Lambert Wilson: lettres à Toulouse

Publié le par Civetta

Le Marathon des mots s’est ouvert aujourd’hui: j’avais choisi pour commencer cette série de lectures d’aller assister aux “lettres à ma ville” des toulousains et non toulousains parlant de Toulouse sur tous les tons, textes lus par Lambert Wilson et discrètement mais somptueusement accompagnés par la guitare de Bernardo Sandoval. Dans la grande salle comble du Théâtre National de Toulouse, la magie a opéré: de l’amour au rejet (cependant toujours affectueux) tout y passait de ce qui fait que la Ville Rose est ce qu’elle est.

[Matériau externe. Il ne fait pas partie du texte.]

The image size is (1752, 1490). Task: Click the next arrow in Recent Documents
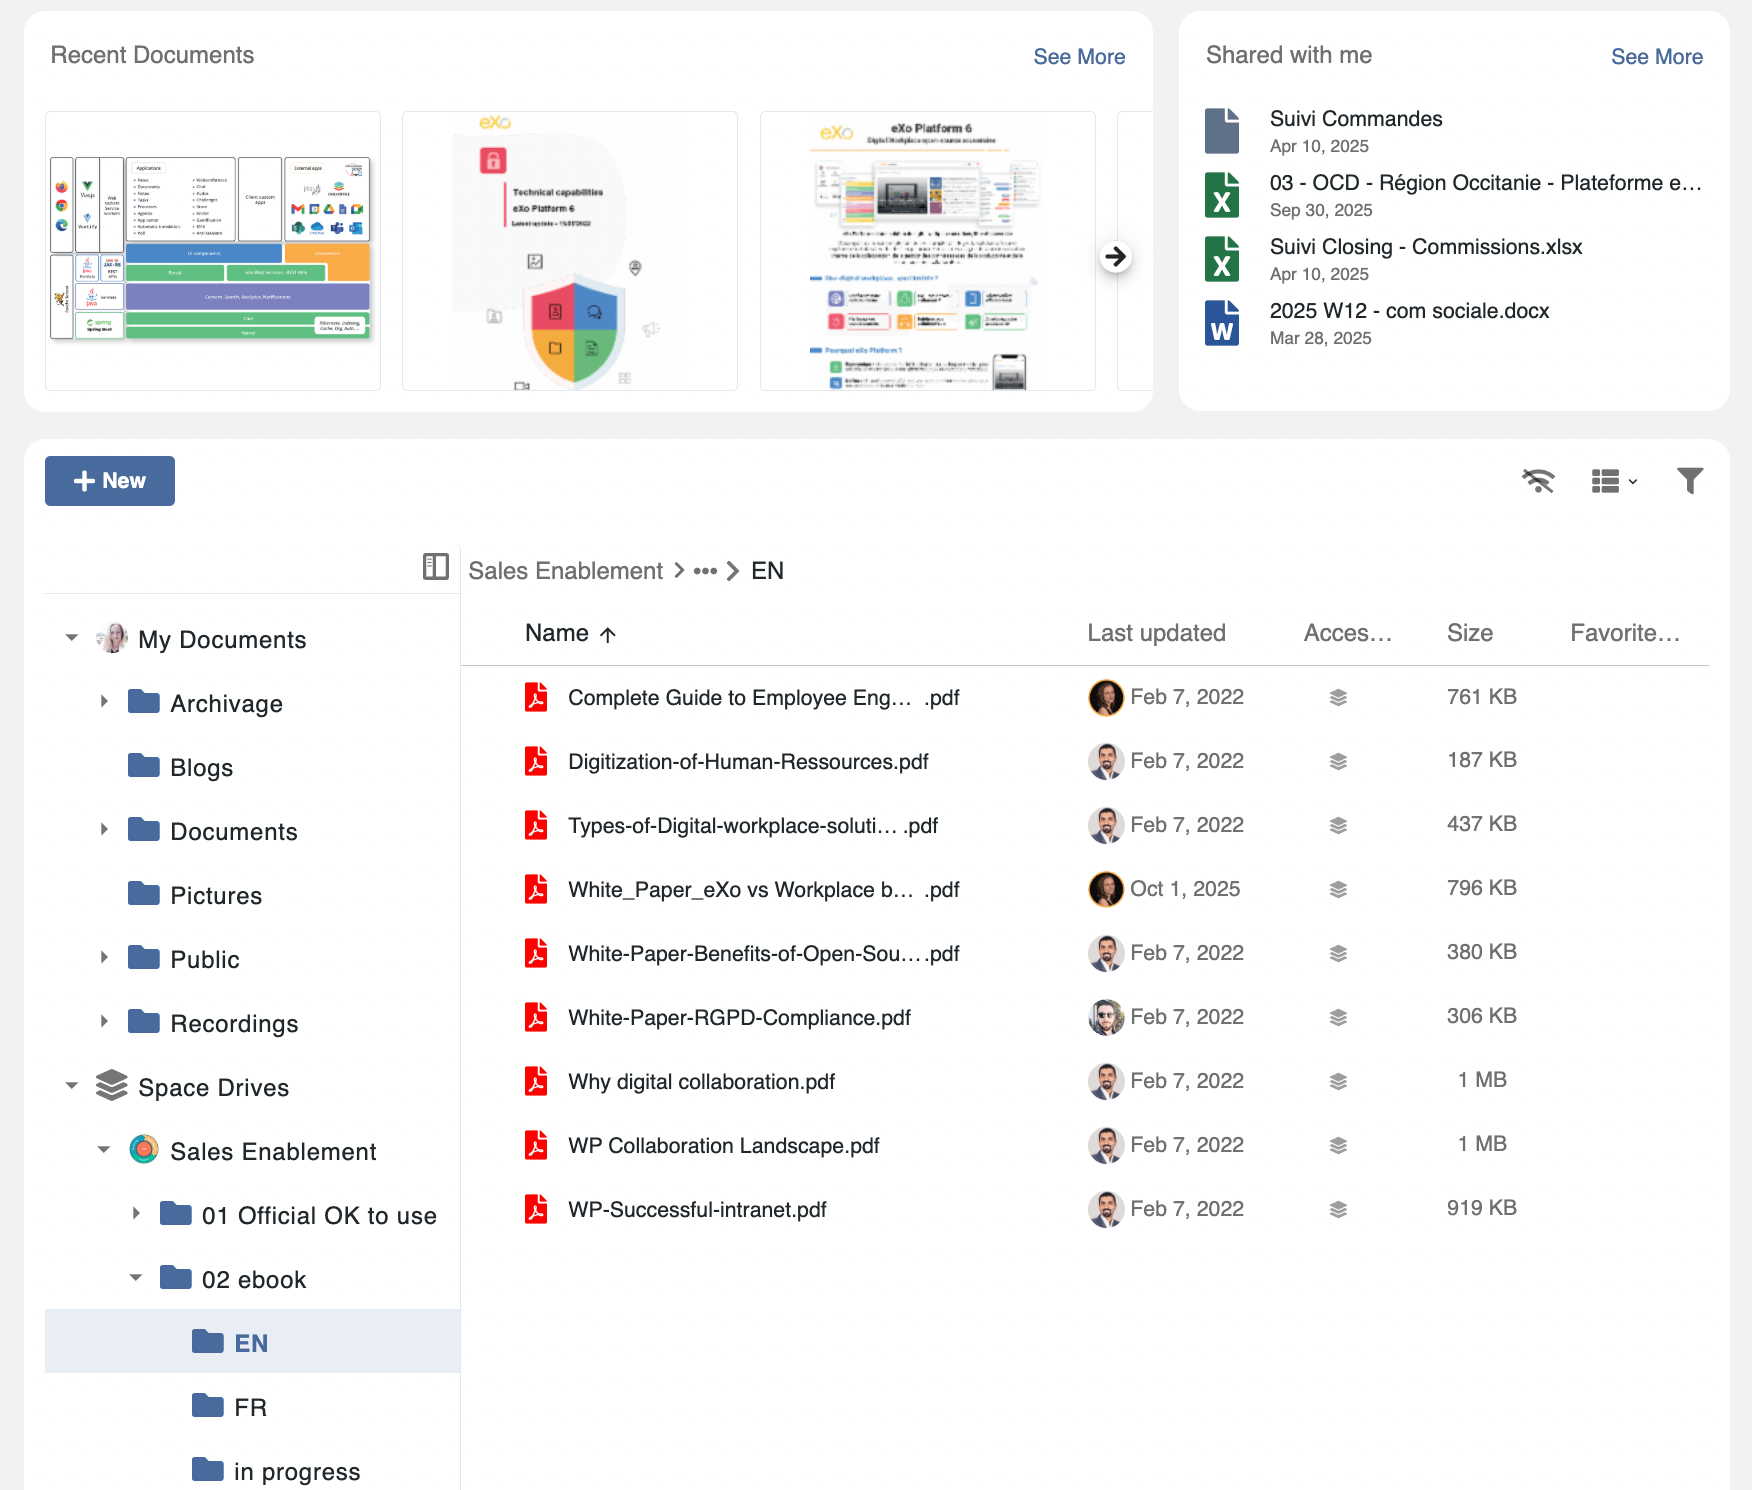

Poétiques, lyriques, percutants, tendres, les textes lus par Lambert Wilson suscitaient une émotion partagée par une salle qui savait bien de quoi il retournait. Avec quelques trouvailles savoureuses, dans cette lettre d’un clandestin reconduit (et éconduit), qui en veut presque à cette ville aux murs “couleur de saucisse”, à ses (aéronautiques et décriés) “cadres de haut vol”, mais qui dans sa rancoeur parle de Toulouse d’autant mieux... Et pour finir, la lecture (d’autant plus désopilante que Lambert Wilson n’y délaissait point son même flegme élégant et détaché) de naïves lettres d’enfants qui déclarent leur amour pour Toulouse comme on déclare sa flamme à la fête des Mères...Un régal, dont je suis sortie en regardant la Ville Rose avec les yeux de ces lettres-là...bref, le regard changé, embelli, partagé avec d’autres.